- **Task objective**
Reproduce the listing from the line with "This screenshot has width=640, height=480." to the line with "data-label: 65 is", substituting "Give the position of" for "Identify the location of" and leaving everything else the same.

[Data excerpts]
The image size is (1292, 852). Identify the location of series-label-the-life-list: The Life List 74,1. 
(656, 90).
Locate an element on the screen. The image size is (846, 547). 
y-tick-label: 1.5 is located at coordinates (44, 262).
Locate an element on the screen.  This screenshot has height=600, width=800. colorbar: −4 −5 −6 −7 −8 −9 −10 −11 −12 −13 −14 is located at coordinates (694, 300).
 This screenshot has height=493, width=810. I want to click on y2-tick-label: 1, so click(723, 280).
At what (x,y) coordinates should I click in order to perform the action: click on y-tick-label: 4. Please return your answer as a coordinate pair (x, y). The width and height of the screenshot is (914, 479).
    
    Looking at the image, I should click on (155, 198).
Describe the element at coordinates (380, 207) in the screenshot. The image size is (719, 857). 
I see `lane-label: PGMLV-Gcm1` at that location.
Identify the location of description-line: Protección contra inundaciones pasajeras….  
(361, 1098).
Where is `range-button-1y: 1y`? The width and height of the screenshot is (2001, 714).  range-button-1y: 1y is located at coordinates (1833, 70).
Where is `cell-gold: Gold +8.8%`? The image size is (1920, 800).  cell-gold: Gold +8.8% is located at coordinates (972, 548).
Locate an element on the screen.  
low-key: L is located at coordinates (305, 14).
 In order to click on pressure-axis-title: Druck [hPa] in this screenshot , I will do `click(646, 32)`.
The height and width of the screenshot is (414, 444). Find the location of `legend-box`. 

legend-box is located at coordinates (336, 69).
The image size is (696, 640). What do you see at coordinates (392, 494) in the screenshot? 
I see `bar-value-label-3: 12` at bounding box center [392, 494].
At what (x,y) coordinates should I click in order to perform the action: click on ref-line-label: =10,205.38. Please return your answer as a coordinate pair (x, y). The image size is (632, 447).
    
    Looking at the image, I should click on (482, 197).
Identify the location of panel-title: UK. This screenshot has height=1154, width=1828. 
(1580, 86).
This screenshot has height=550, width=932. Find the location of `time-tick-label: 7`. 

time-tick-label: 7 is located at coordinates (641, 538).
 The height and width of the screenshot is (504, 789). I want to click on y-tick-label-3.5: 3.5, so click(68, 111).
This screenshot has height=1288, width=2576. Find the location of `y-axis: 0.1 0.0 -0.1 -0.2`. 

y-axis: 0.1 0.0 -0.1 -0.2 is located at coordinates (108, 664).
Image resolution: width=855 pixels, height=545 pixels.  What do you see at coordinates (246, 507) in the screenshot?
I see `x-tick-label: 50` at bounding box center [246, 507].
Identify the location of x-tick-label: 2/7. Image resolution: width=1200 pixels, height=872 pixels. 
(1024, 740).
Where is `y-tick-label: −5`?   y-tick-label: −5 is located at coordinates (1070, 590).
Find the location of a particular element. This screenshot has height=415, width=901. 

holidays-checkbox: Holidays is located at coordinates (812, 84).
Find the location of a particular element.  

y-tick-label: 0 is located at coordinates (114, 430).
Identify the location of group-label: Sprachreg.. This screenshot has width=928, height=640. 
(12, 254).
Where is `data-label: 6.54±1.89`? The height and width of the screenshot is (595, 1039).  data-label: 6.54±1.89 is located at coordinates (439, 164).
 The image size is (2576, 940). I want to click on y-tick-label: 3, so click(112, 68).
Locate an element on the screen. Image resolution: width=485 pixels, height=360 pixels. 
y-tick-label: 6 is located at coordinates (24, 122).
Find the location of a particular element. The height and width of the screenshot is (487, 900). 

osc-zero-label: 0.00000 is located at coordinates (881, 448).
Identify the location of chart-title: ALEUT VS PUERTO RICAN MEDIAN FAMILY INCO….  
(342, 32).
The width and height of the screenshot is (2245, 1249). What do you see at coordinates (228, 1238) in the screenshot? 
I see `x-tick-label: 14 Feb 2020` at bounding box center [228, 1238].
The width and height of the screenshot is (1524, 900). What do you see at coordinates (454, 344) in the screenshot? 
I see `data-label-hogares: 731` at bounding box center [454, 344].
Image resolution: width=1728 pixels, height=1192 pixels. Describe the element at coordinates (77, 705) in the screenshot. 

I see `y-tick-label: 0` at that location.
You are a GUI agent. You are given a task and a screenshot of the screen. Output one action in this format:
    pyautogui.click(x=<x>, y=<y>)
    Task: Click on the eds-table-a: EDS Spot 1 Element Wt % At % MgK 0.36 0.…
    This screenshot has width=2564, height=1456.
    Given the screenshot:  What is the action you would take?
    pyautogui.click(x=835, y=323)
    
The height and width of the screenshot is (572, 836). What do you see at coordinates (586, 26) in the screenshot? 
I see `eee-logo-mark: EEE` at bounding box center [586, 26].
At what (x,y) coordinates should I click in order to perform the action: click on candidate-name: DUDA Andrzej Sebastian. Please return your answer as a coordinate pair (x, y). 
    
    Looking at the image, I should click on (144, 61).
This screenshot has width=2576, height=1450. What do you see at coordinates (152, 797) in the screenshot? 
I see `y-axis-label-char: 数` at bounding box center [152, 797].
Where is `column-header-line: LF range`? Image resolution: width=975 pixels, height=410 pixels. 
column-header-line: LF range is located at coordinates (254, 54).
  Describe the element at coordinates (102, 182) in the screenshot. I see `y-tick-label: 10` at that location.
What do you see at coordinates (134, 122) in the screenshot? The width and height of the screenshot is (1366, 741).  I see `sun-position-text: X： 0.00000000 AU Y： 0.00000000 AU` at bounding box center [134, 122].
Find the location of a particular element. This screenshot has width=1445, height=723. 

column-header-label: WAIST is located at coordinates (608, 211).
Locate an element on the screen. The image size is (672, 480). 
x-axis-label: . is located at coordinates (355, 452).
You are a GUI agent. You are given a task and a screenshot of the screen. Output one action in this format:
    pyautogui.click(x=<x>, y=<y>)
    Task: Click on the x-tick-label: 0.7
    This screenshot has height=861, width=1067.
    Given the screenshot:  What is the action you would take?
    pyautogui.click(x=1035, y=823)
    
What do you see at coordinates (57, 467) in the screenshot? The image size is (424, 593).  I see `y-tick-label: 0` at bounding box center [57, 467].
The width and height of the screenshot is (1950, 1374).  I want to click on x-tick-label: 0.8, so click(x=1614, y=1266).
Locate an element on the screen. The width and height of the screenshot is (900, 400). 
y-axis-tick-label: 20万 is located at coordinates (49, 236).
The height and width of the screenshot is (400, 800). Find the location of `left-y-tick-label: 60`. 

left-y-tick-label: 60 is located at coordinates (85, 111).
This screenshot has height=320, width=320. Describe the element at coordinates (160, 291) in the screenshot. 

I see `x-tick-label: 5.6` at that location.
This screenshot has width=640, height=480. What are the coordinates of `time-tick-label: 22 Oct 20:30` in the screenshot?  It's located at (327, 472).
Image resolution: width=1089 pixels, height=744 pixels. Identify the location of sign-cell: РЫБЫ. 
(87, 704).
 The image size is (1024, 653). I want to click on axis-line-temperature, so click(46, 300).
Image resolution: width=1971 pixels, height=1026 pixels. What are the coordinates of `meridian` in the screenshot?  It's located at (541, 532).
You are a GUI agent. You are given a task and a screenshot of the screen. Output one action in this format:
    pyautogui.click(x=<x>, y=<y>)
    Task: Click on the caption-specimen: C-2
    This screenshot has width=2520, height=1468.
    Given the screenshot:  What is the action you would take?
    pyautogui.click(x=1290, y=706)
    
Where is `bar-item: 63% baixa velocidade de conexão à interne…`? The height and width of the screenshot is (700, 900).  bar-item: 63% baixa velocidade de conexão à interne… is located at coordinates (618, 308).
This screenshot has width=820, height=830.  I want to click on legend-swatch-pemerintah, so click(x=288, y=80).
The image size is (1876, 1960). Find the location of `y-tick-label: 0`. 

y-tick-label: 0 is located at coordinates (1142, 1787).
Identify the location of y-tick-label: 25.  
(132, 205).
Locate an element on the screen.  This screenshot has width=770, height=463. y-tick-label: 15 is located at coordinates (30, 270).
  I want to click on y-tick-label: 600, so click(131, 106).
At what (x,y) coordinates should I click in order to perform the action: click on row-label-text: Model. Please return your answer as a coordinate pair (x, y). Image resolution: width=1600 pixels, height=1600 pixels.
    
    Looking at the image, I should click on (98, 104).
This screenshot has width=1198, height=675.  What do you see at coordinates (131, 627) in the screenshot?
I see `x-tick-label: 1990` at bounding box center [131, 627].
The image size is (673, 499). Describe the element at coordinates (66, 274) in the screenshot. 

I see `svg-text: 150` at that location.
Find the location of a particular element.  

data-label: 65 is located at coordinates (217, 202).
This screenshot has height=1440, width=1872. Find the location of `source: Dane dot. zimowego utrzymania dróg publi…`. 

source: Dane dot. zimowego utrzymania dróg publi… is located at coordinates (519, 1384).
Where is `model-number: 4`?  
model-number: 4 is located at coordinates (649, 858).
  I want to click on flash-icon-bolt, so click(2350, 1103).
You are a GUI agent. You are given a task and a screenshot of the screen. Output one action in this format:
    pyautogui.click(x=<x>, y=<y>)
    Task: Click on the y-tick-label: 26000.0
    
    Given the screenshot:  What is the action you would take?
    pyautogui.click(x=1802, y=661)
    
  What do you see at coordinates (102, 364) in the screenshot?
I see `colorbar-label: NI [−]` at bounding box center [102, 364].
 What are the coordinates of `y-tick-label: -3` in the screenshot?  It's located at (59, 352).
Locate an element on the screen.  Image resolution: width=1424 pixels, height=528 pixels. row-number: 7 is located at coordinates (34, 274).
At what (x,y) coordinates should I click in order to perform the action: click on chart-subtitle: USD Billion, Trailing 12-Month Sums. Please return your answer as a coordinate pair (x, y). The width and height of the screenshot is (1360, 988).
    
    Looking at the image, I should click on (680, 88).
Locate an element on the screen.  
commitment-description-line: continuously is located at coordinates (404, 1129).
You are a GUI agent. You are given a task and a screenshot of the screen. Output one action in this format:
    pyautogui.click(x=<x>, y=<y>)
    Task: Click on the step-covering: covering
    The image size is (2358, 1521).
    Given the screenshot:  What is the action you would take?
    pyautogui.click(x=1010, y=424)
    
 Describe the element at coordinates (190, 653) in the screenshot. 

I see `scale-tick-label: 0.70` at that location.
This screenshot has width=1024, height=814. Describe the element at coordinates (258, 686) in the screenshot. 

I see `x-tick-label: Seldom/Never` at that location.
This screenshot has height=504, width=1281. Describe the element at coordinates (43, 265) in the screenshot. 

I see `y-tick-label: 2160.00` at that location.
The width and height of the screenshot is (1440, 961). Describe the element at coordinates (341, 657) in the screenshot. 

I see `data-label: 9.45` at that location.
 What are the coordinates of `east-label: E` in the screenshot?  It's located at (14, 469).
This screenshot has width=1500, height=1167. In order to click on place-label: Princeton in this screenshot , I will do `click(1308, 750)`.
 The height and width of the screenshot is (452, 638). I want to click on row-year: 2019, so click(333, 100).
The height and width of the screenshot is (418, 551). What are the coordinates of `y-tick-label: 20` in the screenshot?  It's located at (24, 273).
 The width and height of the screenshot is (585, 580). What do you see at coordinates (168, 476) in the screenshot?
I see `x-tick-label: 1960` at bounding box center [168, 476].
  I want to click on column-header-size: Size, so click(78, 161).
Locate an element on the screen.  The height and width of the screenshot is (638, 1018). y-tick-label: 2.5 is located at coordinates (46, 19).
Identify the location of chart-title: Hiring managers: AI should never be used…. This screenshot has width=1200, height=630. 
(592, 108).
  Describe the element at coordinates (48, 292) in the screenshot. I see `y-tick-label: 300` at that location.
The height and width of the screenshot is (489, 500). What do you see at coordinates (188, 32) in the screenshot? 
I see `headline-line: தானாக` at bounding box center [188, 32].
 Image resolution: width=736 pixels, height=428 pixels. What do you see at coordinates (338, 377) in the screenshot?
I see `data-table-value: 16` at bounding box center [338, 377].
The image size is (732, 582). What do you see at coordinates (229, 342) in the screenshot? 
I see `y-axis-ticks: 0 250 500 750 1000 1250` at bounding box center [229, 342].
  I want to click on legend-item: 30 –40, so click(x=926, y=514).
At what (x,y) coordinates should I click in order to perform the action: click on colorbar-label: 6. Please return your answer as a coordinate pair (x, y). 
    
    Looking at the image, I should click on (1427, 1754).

- **Written solution**
This screenshot has width=640, height=480. What are the coordinates of `time-tick-label: 22 Oct 20:30` in the screenshot?  It's located at (327, 472).
Image resolution: width=1089 pixels, height=744 pixels. Give the position of sign-cell: РЫБЫ. 
(87, 704).
 The image size is (1024, 653). I want to click on axis-line-temperature, so click(46, 300).
Image resolution: width=1971 pixels, height=1026 pixels. What are the coordinates of `meridian` in the screenshot?  It's located at (541, 532).
You are a GUI agent. You are given a task and a screenshot of the screen. Output one action in this format:
    pyautogui.click(x=<x>, y=<y>)
    Task: Click on the caption-specimen: C-2
    This screenshot has width=2520, height=1468.
    Given the screenshot:  What is the action you would take?
    pyautogui.click(x=1290, y=706)
    
Where is `bar-item: 63% baixa velocidade de conexão à interne…`? The height and width of the screenshot is (700, 900).  bar-item: 63% baixa velocidade de conexão à interne… is located at coordinates (618, 308).
This screenshot has width=820, height=830.  I want to click on legend-swatch-pemerintah, so click(x=288, y=80).
The image size is (1876, 1960). Find the location of `y-tick-label: 0`. 

y-tick-label: 0 is located at coordinates (1142, 1787).
Give the position of y-tick-label: 25.  
(132, 205).
Locate an element on the screen.  This screenshot has width=770, height=463. y-tick-label: 15 is located at coordinates (30, 270).
  I want to click on y-tick-label: 600, so click(131, 106).
At what (x,y) coordinates should I click in order to perform the action: click on row-label-text: Model. Please return your answer as a coordinate pair (x, y). Image resolution: width=1600 pixels, height=1600 pixels.
    
    Looking at the image, I should click on (98, 104).
This screenshot has width=1198, height=675.  What do you see at coordinates (131, 627) in the screenshot?
I see `x-tick-label: 1990` at bounding box center [131, 627].
The image size is (673, 499). Describe the element at coordinates (66, 274) in the screenshot. 

I see `svg-text: 150` at that location.
Find the location of a particular element.  

data-label: 65 is located at coordinates (217, 202).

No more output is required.